**Goals:**
**a.** In the World Cup projection post, what percentage of the simulations are won by one of the top 11 teams?
**b.** Carry on the World Cup projection post from its final sentence, in the same voice.

Projecting the 2014 FIFA World Cup

Although I've been told I hide it well, I am latino in my heart of hearts. I love the beisbol,  I am passionate about boxing, but once you throw in my italian heritage to my cuban and puerto rican background, my passion for futbol was completely inevitable. 

Given that passion, my unmitigated glee at what I foresee as a fantastic upcoming world cup, and my love for the math behind the sports, it's only natural that I would want to crunch the world cup. But Futbol is not an easy game to figure out, and a lot of the studies and literature that exist for the predominant sports in North America don't exist for it. 

So my passion will only get me so far. Given the lack of data out there, I needed a lot of creativity to actually get something done. First, I needed to figure out how to compare the teams most efficiently. Then I needed to figure out how that comparison translates to goals, and I also needed to work out how to deal with ties. Finally, I needrf to simulate everything.

It's like christmas came early this year.

The end result looks something like this:

It's Brazil(Auriverde), then Spain(La Roja), Germany (La Aplanadora (for hispanics, translates as
"the demolisher"), Argentina (La Albiceleste), Holland (Oranje), Portugal (Selecção das Quinas), England (The Three Lions), Colombia (Los Cafeteros), Uruguay (La Celeste), France(Les Bleus), Italy (Azzurri) as our top 11 teams. All those teams have a greater than 1% chance of winning per the sim, and one of them wins in 95% of all the simulations.

I got goosebumps typing all the nicknames.

Let's talk about the journey for a bit, shall we? We'll start with the data and the rankings. I am a big fan of Elo based ratings systems for international and club futbol (You can go read that link for full detail, it's fascinating). The two main pages I use are the Football Club Elo page and the World Football Elo page. For our purposes, the World Football ELO ratings based on data from Advanced Satellite Consulting is best. However a lot of the math was inspired by the math model discussed on the Football Club ELO page as well as the Wikipedia page for World cup Elo. This answers the question of how to rate teams and how to work out win probabilities. As a baseline assumption, I treated every team as playing on a neutral site, except Brazil, who gets the typical host homecourt advantage (If you want to see a different approach, I recommend the 538 piece that did this differently).

**Dataset content:**
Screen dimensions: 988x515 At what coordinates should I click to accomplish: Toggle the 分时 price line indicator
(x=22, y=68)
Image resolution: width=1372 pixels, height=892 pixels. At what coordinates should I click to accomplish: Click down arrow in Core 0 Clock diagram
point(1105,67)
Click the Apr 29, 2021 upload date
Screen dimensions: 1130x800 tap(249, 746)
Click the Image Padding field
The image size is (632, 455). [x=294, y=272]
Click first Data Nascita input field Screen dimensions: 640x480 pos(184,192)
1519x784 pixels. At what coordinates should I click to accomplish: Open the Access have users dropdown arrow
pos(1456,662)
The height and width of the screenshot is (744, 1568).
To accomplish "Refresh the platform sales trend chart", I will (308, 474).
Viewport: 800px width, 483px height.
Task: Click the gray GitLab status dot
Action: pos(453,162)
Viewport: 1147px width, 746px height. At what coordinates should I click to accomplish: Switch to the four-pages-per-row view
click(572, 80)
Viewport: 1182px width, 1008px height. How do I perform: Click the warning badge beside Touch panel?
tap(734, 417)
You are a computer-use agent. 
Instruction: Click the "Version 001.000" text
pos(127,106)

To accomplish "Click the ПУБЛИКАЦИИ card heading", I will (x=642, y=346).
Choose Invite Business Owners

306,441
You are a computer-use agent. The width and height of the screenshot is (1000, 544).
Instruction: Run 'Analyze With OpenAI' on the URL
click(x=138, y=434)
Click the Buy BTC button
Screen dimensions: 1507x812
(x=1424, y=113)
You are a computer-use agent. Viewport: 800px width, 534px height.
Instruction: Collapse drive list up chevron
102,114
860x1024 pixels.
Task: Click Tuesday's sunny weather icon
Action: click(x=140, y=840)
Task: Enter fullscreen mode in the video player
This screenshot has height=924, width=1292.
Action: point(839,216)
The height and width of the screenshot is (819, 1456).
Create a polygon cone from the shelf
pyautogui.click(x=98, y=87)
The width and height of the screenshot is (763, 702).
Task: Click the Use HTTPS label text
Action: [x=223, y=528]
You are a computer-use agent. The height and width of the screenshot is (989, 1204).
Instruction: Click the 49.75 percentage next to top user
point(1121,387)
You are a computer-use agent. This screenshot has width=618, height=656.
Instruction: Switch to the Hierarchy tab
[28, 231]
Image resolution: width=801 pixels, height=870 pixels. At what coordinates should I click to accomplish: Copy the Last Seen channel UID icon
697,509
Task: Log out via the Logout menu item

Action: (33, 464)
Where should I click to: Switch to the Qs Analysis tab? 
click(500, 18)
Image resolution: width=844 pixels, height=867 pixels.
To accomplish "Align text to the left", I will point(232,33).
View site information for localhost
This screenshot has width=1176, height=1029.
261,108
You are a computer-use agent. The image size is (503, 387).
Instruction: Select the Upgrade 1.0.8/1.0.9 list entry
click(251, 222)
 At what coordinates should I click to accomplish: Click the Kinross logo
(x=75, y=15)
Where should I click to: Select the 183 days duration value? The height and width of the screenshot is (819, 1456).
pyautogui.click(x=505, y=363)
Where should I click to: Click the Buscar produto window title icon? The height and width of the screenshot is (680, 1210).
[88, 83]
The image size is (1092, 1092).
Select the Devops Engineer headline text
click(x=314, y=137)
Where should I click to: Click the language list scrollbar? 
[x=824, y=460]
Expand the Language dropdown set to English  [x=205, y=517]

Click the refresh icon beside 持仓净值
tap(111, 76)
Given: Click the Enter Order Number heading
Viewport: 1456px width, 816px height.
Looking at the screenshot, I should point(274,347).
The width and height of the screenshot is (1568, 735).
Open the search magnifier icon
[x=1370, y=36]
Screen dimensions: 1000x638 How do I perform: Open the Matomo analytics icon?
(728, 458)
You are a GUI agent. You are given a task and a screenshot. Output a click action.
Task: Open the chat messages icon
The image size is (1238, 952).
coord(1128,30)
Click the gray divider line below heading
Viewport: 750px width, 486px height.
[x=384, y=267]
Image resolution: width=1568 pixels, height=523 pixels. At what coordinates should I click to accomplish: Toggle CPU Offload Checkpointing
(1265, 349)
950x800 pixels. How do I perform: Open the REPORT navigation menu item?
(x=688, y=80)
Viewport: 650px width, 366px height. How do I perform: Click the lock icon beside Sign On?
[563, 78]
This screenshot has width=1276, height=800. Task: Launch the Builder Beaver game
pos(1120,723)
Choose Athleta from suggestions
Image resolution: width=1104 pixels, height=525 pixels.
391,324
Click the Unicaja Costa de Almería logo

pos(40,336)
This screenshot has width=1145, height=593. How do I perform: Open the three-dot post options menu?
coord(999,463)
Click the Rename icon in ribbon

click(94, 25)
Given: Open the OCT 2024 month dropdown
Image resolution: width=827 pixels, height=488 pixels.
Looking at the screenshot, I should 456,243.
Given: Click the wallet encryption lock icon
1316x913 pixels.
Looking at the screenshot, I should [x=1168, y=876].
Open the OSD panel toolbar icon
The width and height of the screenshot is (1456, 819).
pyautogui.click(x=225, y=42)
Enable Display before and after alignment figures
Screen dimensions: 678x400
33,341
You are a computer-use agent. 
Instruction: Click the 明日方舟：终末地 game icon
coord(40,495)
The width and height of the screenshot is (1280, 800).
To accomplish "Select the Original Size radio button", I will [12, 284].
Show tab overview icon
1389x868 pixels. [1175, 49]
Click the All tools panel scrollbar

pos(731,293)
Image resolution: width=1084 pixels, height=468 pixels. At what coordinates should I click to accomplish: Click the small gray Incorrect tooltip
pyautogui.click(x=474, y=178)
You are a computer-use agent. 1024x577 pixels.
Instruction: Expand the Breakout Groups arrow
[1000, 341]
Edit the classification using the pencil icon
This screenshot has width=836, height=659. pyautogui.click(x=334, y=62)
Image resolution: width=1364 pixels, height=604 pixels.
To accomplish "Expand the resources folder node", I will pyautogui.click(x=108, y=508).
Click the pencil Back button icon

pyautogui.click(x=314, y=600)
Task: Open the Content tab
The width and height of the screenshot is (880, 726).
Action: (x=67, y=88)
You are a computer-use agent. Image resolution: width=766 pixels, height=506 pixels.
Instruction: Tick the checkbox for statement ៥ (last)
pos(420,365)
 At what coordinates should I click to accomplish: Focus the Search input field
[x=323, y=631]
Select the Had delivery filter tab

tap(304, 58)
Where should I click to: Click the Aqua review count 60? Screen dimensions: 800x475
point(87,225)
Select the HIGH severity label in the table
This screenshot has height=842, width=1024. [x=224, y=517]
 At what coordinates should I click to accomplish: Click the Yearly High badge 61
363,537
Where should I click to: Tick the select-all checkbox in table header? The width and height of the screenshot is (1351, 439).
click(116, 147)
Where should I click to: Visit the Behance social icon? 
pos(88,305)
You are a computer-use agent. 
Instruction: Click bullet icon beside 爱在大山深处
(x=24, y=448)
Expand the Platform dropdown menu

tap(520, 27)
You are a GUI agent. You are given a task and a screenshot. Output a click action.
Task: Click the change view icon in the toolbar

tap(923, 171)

**Answers to the exercise:**
**a.** 95%

**b.**
If you start reading all that literature you will notice a glaring problem: all the math is based on projecting a match as a win or a loss. Futbol features a third outcome, the tie, at least in group play (EDITOR'S NOTE: especially because a 50% win probability does not equate to a tie, given the 3pt/1pt/0pts scoring structure). I had to figure out a way to model it.

A good starting point is to tabulate and figure out that about 23% of international matches end in ties. A better piece of data is this:

It runs higher in the World Cup, which tracks with the fact that the level of competition is generally higher. A key point is that it's only in the group stage that we have ties, in the knockout stage we must have a winner and we also have extra time driving down the number. Armed with this piece of information and some handy projection models, I started building my sim and tuning it to match the data. I ended up with a similar distribution.

You can see the full fixture sim here:

I've kindly worked out the odds of the different goal differential scenarios. Keep in mind that this assumes no biases in all the matches but there will likely be some real biases in the final group matches, as teams may be playing for ties to guarantee advancement.

So that's the full tournament sim, the math behind it, some cool links to look at, and the simulation in detail for every fixture. Are we missing anything?

That's a breakdown of the relative strength and odds of every group in the competition. Group B is your group of death with Group G getting it's average driven down slightly by Ghana. 

Enjoy the cup!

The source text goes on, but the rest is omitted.